_ABOUT THIS TASK:_ Print the line containing "Where should I" and each line after it through the end of the material below, exactly as it appears, but skip the pictures.

_PROVIDED INFORMATION:_
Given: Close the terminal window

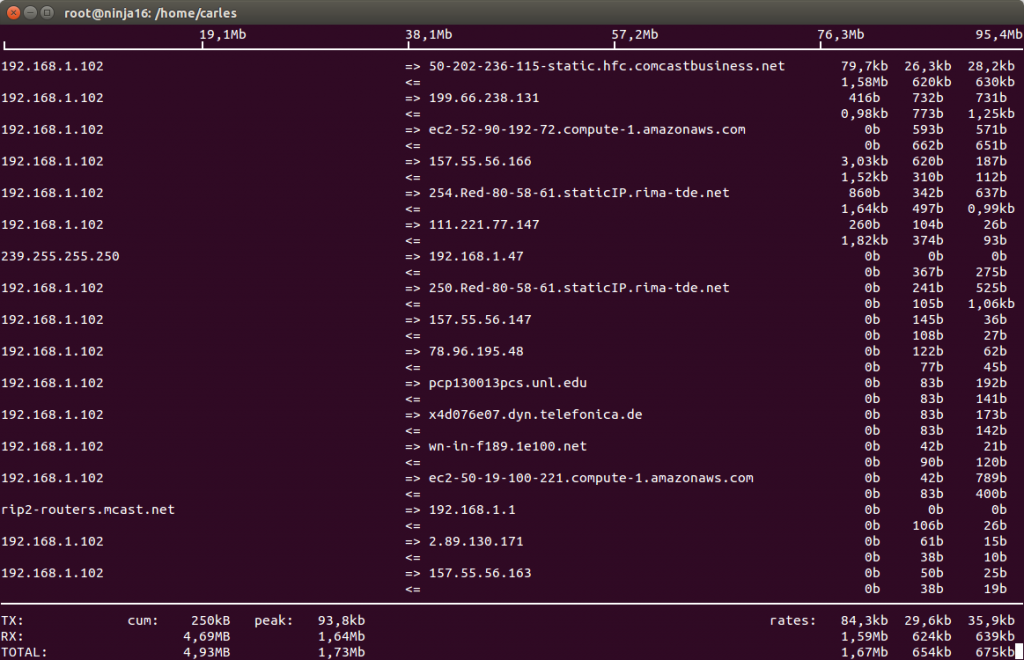Looking at the screenshot, I should [x=13, y=12].
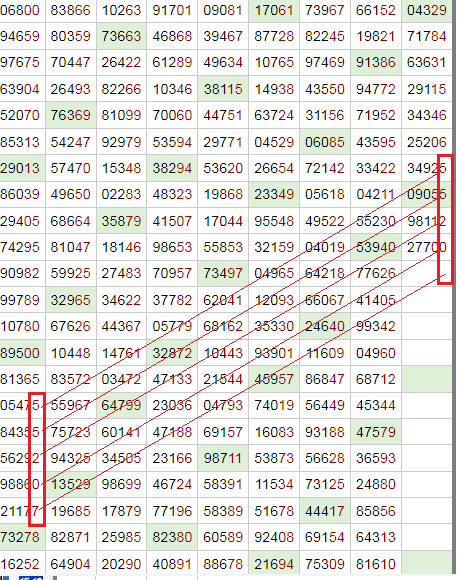Screen dimensions: 458x580
Task: Click the green cell with 73663
Action: [x=121, y=36]
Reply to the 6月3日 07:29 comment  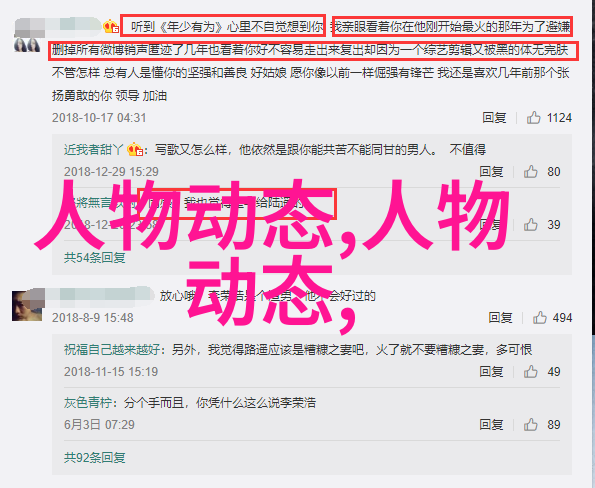point(491,425)
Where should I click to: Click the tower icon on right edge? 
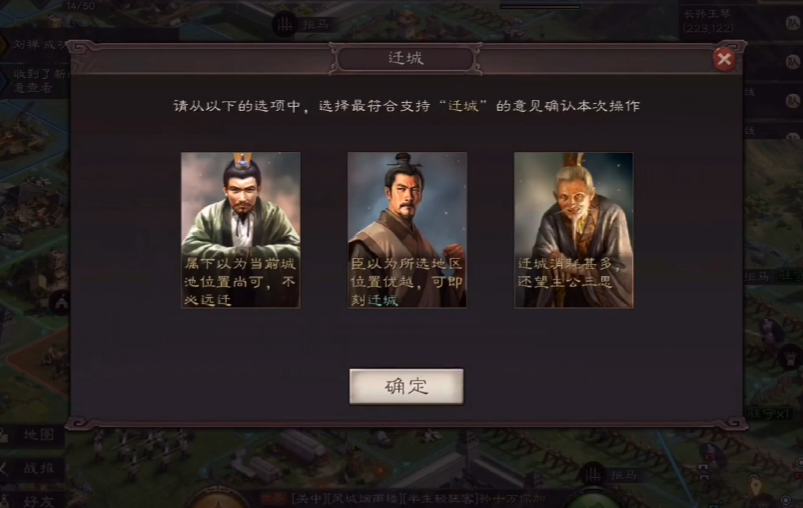[790, 355]
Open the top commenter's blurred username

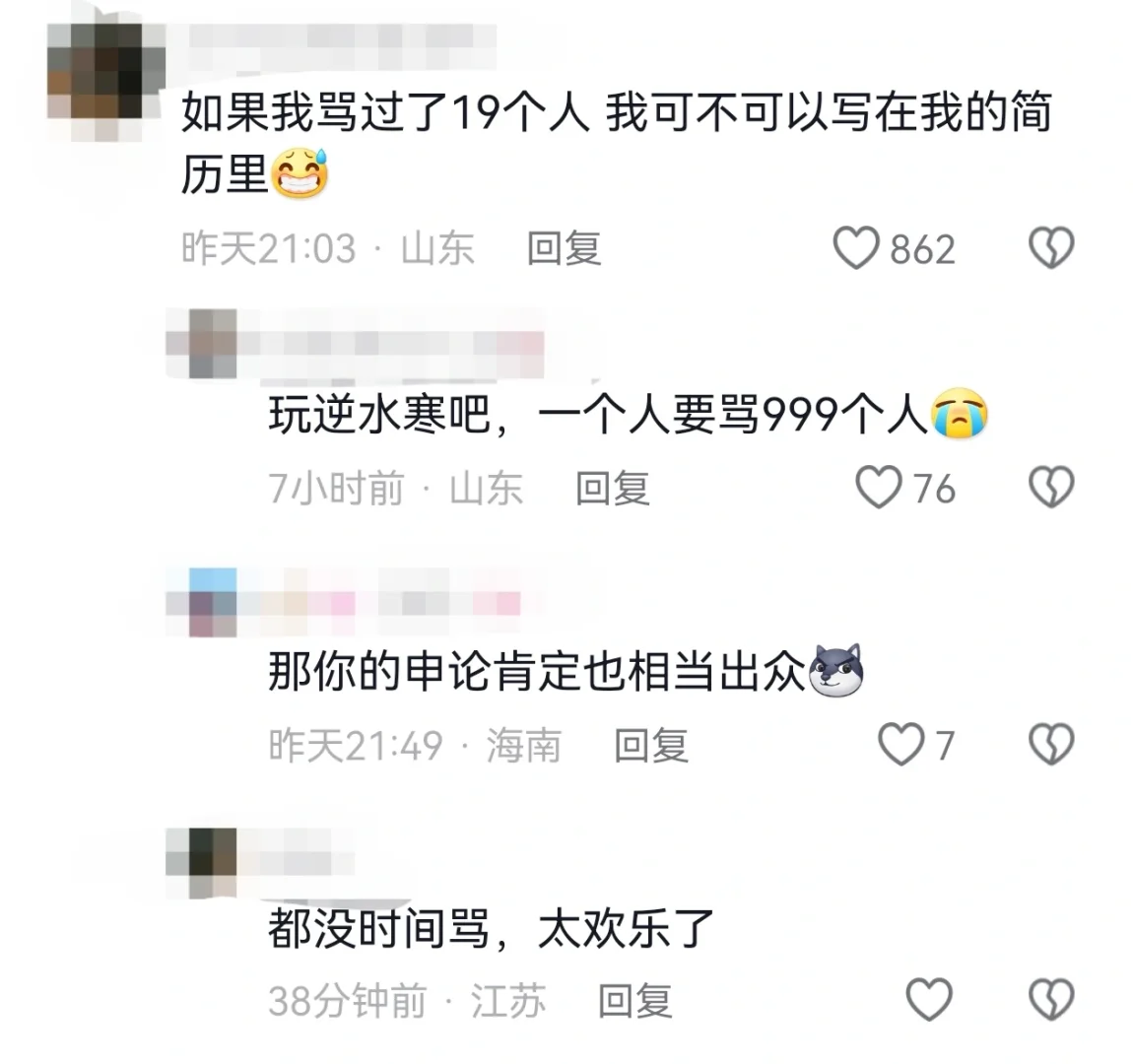pyautogui.click(x=338, y=47)
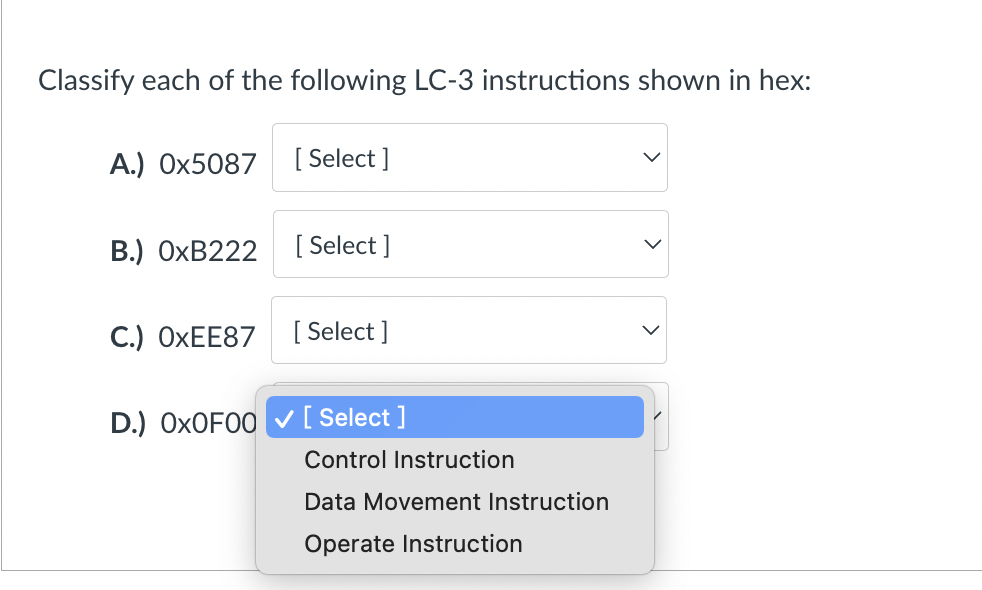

_RESPONSE AREA:_
Where should I click to: Click the tower icon on right edge? 
[790, 355]
Open the top commenter's blurred username

pyautogui.click(x=338, y=47)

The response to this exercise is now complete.